• Dokument
#####

Diskussion über Tarifauseinandersetzungen im Energiesektor
Die Rolle der Politik bei Tarifauseinandersetzungen war der zentrale Streitgegenstand bei einer Aktuellen Stunde am Freitag, 23. Juni 2023. Beantragt hatte sie die Fraktion Die Linke zu dem Thema „Energiewende braucht Tarifverträge, auch bei Vestas“. Ein deutsches Tochterunternehmen des dänischen Windkraftanlagenbauers wird seit mehr als hundert Tagen bestreikt, weil die Gewerkschaft einen Tarifvertrag für das bisher tarifungebundene Unternehmen fordert.
Linke: Energiewende erfordert gute Arbeitsbedingungen
Dass eine Bundestagsdebatte zur Tarifauseinandersetzung in einem Unternehmen ungewöhnlich sei, darauf wies schon Auftaktredner Klaus Ernst (Die Linke) hin. Doch man werde mit der dringend nötigen Energiewende nur vorankommen, wenn in dieser Branche vernünftige Arbeitsbedingungen herrschen.

#####

• Extrahierte Informationen
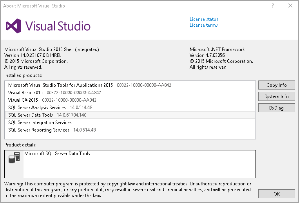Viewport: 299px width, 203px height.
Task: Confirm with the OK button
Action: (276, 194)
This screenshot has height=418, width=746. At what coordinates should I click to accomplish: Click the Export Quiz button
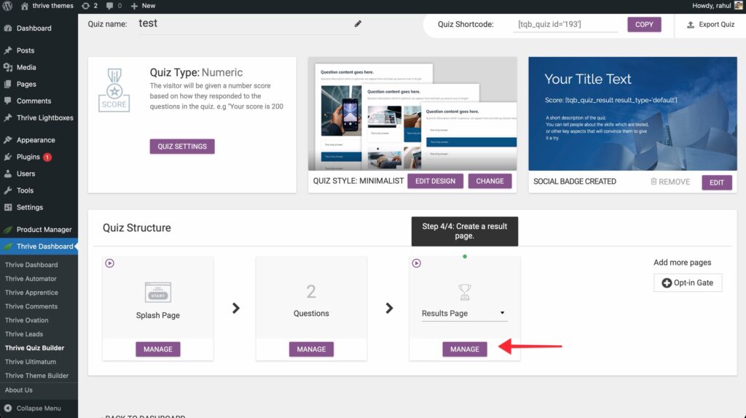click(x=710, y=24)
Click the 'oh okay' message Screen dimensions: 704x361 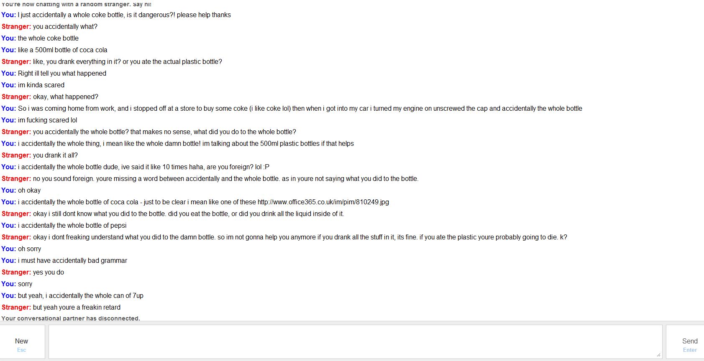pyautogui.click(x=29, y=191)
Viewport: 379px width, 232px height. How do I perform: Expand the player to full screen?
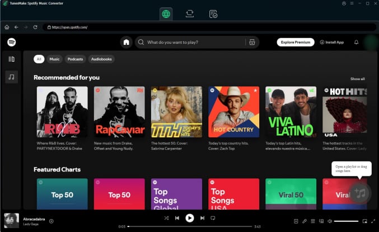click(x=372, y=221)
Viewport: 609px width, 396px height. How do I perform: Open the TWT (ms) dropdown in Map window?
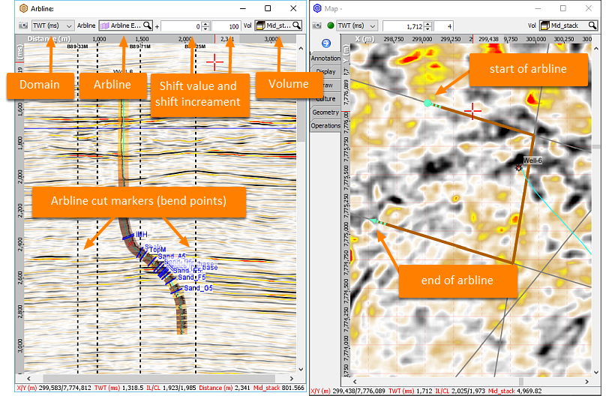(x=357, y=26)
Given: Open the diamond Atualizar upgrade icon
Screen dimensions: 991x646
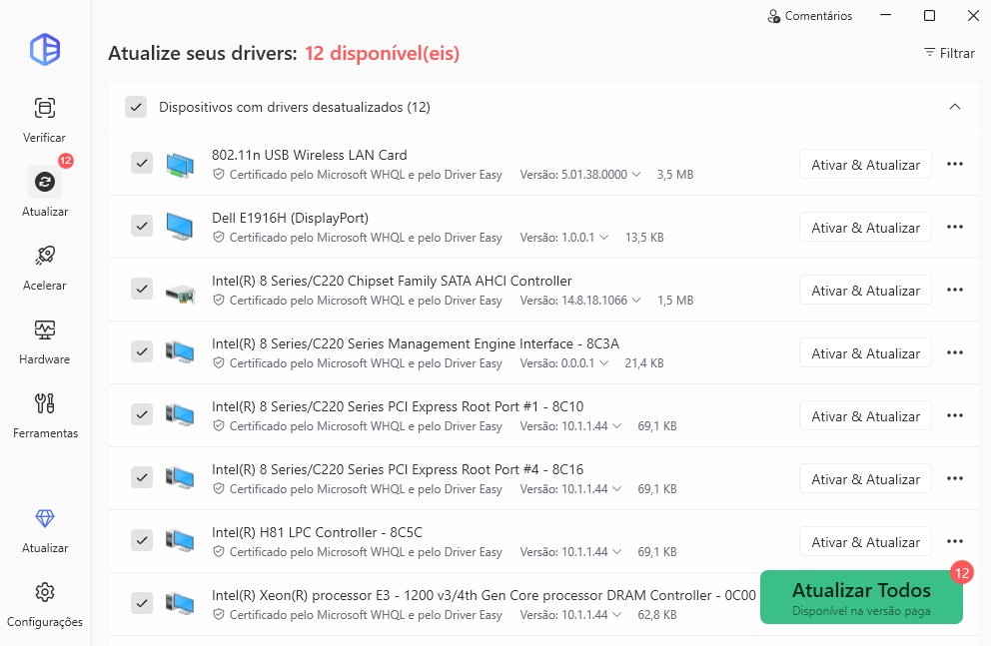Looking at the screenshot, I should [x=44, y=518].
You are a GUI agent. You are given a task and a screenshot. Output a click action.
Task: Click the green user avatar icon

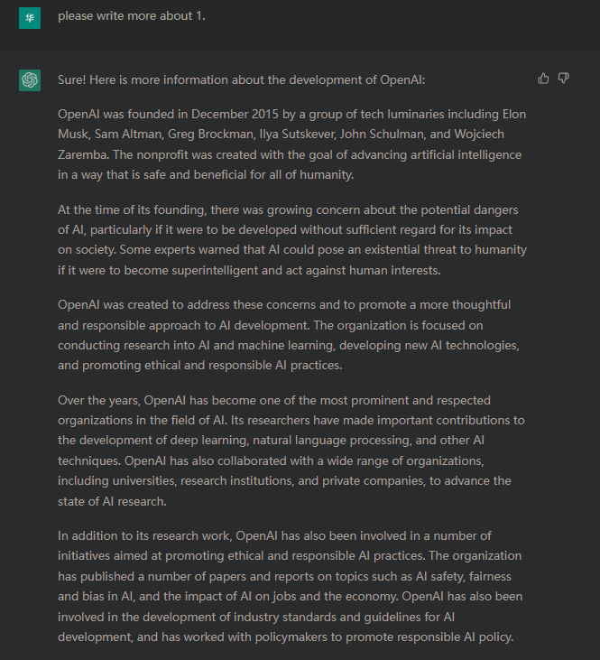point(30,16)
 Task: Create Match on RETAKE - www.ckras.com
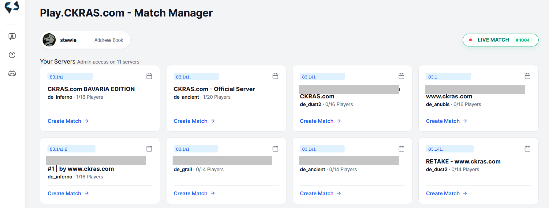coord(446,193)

#####

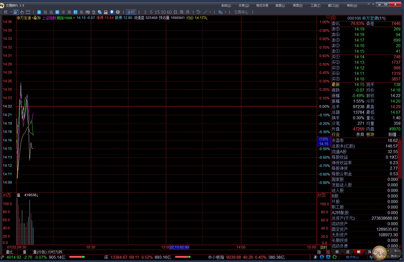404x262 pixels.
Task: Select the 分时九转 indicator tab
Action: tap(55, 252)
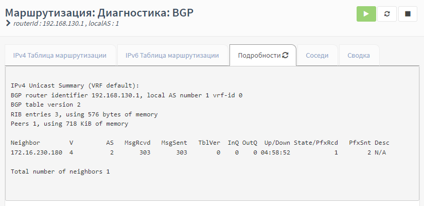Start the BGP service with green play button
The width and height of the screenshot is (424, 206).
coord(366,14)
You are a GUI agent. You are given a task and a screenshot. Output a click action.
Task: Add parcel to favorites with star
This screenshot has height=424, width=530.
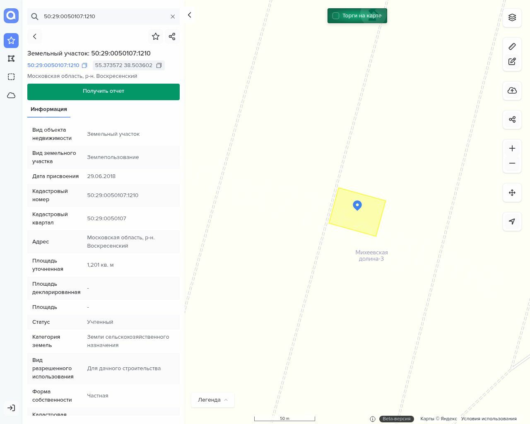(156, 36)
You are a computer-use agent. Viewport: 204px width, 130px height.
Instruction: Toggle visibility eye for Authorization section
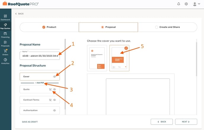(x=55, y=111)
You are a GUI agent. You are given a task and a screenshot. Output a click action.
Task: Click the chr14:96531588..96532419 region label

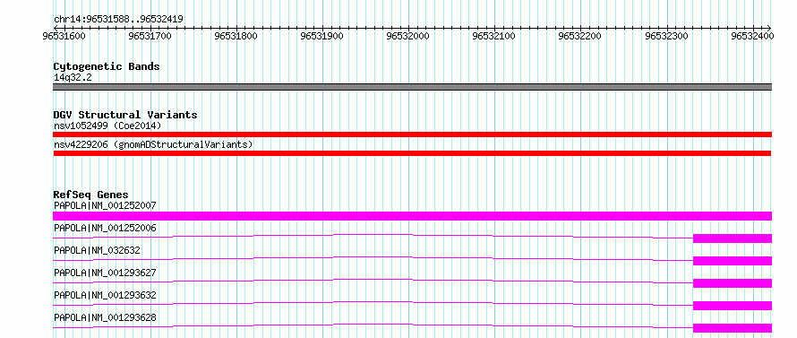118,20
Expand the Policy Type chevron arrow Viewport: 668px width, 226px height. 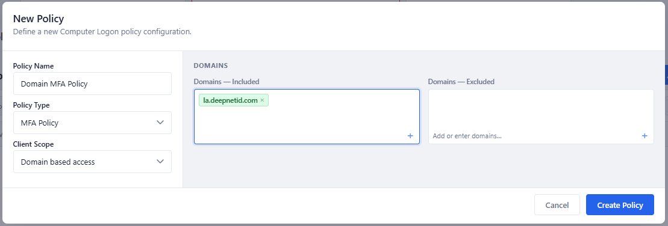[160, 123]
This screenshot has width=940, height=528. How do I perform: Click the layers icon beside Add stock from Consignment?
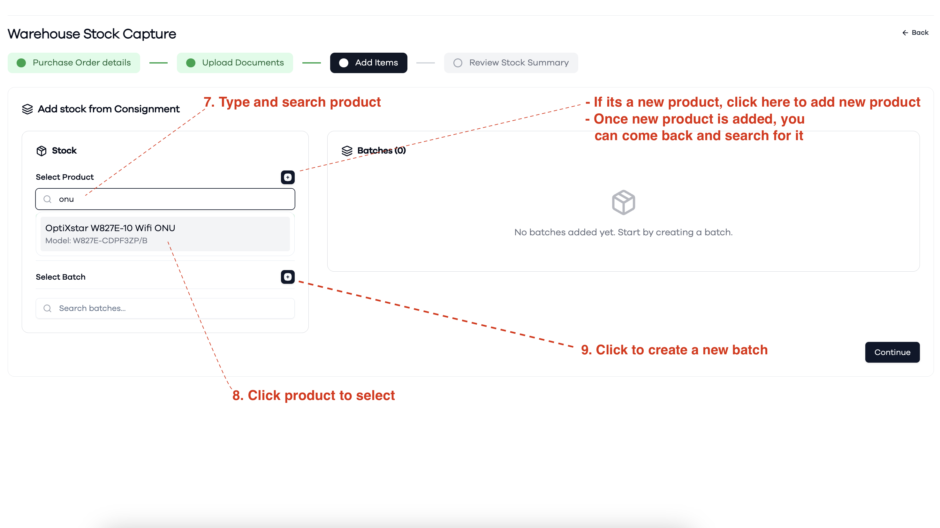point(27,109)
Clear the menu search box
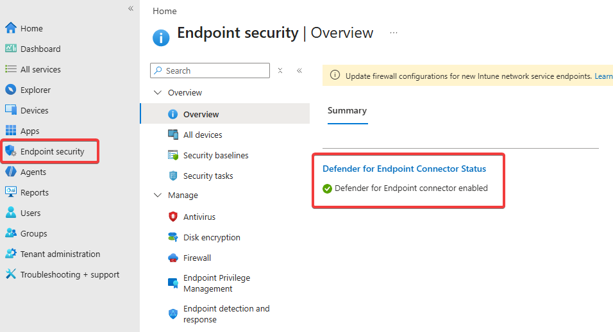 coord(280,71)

#####

• Aufgabenstellung
Schreiben Sie den Bericht über die Bundestagsdebatte zu Tarifverträgen im Energiesektor im Anschluss an seinen letzten Satz weiter.

• Ergebnis
„Deshalb müssen wir hier als Parlament Hilfe leisten“, folgerte Ernst. Seine Fraktion fordere daher, dass bei öffentlichen Ausschreibungen nur Unternehmen mit Tarifverträgen zum Zuge kommen sollten und auch Subventionen nur an tarifgebundene Firmen gezahlt werden.
SPD: Stehen Streikenden zur Seite
Ohne auf diese Forderungen einzugehen, erklärte Jan Dieren (SPD) in Hinblick auf die Streikenden bei Vestas: „Wir stehen an ihrer Seite“. Ohne Windkraft werde es keinen Ausstieg aus Kohle und Gas geben. Zum erfolgreichen Ausbau und Betrieb brauche es aber, darin stimmte er mit Ernst überein, gute Arbeitsbedingungen. Beschäftigte mit Tarifvertag seien nachweislich zufriedener und produktiver.
Dierens Fraktionskollege Bengt Bergt (SPD) wies das Ansinnen von Vestas zurück, mit dem Betriebsrat statt mit der Gewerkschaft über Entlohnung und Arbeitsbedingungen zu verhandeln. Nach dem Betriebsverfassungsrecht dürften Betriebsräte keine Tarifverträge abschließen, hob er hervor.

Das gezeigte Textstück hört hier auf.